Desde o início do ano, Jair Bolsonaro e o ministro do Meio Ambiente, Ricardo Salles, são acusados de enfraquecer os órgãos e sistemas de controle e monitoramento. Garimpeiros e madeireiros fecharam rodovias para chamar a atenção do presidente diante de tentativas dos órgãos de fiscalização de combaterem o aumento nas queimadas – etapa seguinte ao desmatamento. Foram defendidos por Bolsonaro, enquanto fiscais eram criticados.

Bolsonaro chegou a dizer, em uma de suas lives semanais, que "quem quer atrapalhar o progresso, vai atrapalhar na Ponta da Praia". Ele se referia a servidores públicos que estariam demorando para conceder licenças para um empreendimento na região Sul.
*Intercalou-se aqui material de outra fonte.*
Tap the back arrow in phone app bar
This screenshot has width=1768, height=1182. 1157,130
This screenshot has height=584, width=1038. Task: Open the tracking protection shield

Disse que não mandava neles, mas se pudesse, "cortaria a cabeça". "Ponta da Praia" se refere à base da Marinha na Restinga de Marambaia, no Rio, que teria sido usada como centro de interrogatório, tortura e execução durante a ditadura.

No dia 30 de julho, o presidente criticou o combate ao trabalho escravo, tanto o conceito utilizado para definir esse crime quanto a fiscalização. Demonstrando desconhecimento quanto ao tema, ele bateu a emenda 81/2014 da Constituição Federal, que prevê o confisco da propriedade rural ou urbana de quem utilizou trabalho escravo. A emenda é a principal legislação aprovada, nos últimos anos, para o combate à escravidão contemporânea no país. Ironicamente, o presidente votou a favor dessa emenda em 2004, quando era deputado federal, no primeiro turno de votação.